36. DO try something new.
They don't know you. They haven't assigned you a role. If you're a bottom who wants to top, or if you're dominant curious about submission, try it at a sex party. There's no commitment, no history, no partner you have to please (unless, of course, you go with your partner). You can always leave if you're not having fun.
37. DON’T start with the biggest, wildest sex party out there.
Don't start with Black Party NYC or a dungeon party at Folsom. Start with small apartment groups. Work your way up.
Photo above by Miguel Angel Reyes. See more of his photos from the Folsom Street Fair here.
38. DON’T invite others without asking the host.
Few hosts have relaxed "open door" policies. Most want to know who's coming to their home. You don't have the authority to invite someone over if the space isn't yours.
39. DON’T spend the whole time on your phone.
If you're not having a good time, leave. Let everyone keep playing, step outside, and find another sex party; get in your car, hop on the subway, call an Uber, and arrange your plans somewhere else. Or go home and get sleep. Don't stay hooked on your phone when other guys are in your vicinity and ready to play.
If you're at a sex club or venue, they may require you to check your phone. Some venues -- the best ones -- won't let you take your phone in as courtesy to other patrons. Enjoy unplugging.
40. DO join the mailing list.
If there is one, sign up. If you're at an official sex club or venue, their emails will alert you of special nights, which always draw better turnout that regular weeknights. A special DJ may be coming, or it may be a special monthly bareback party (like CumUnion, which happens across the country; look and see if there's a CumUnion in your city). Some regular sex parties at private spaces also have email or text lists to keep guys in the loop.
Image source above: CumUnion.com
41. DO challenge your fears and inhibitions.

## HOW TO COMPLETE THIS TASK
From the party-etiquette list above, give every numbered rule that begins with "DON'T", with its number.

## STORED DATA
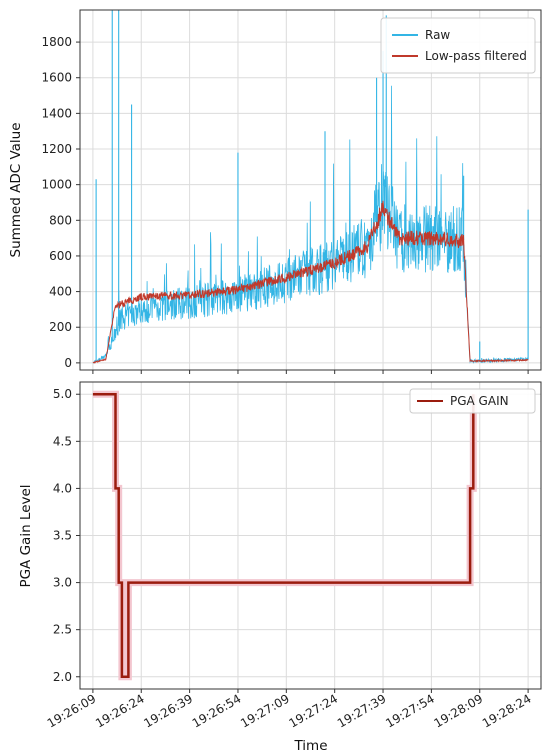 This screenshot has width=550, height=756. I want to click on top-legend: Raw Low-pass filtered, so click(458, 46).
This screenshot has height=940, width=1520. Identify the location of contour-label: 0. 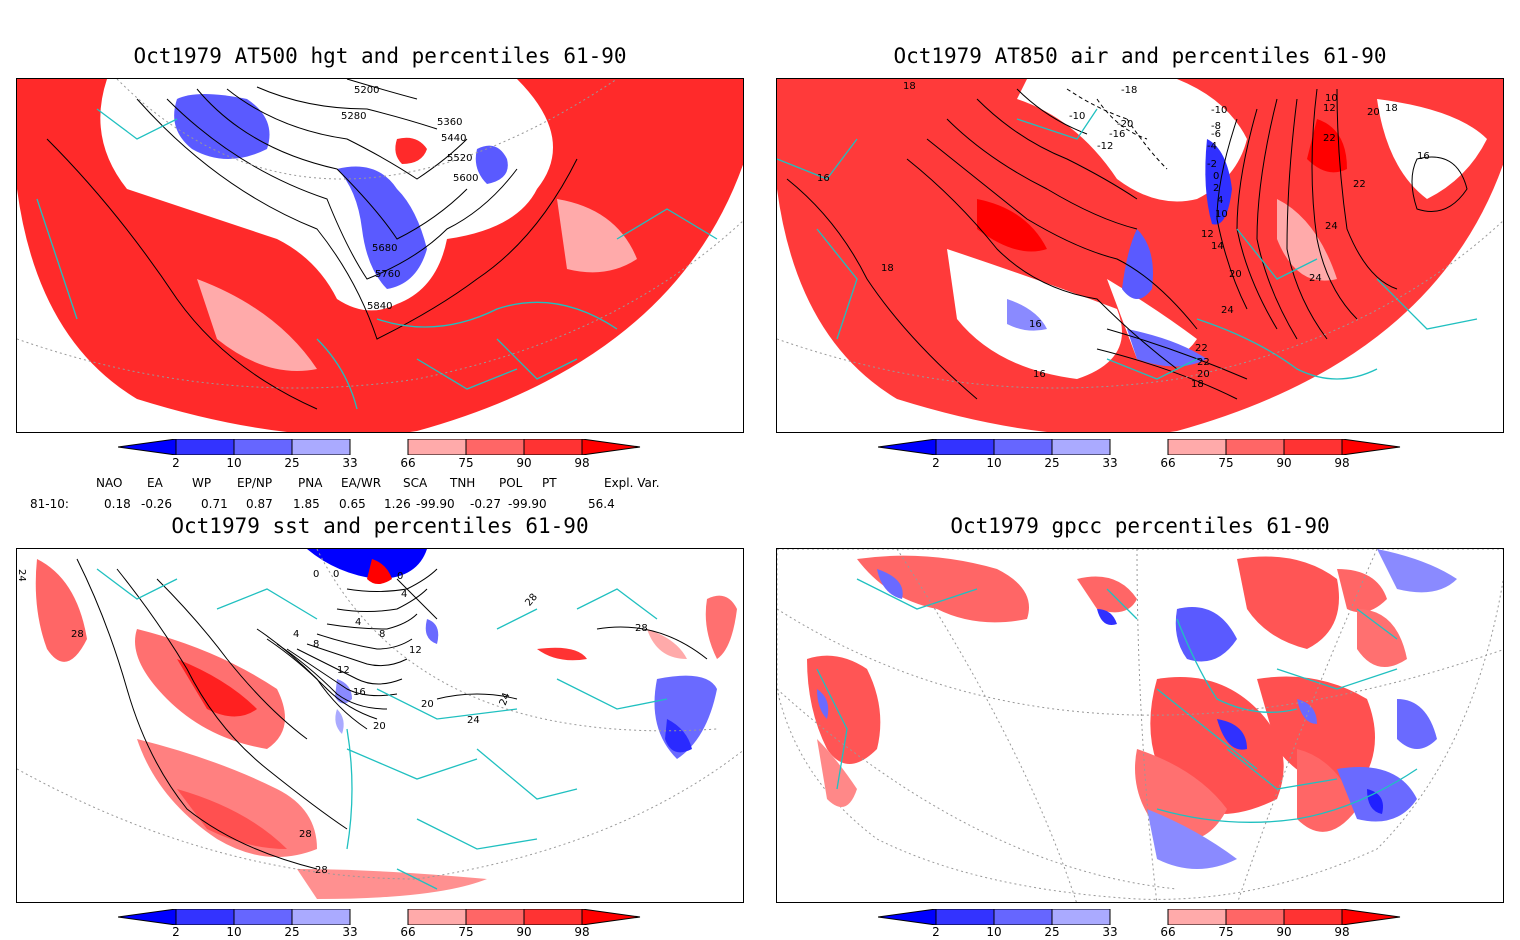
(336, 574).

## TASK SOLUTION
37. DON’T start with the biggest, wildest sex party out there.
38. DON’T invite others without asking the host.
39. DON’T spend the whole time on your phone.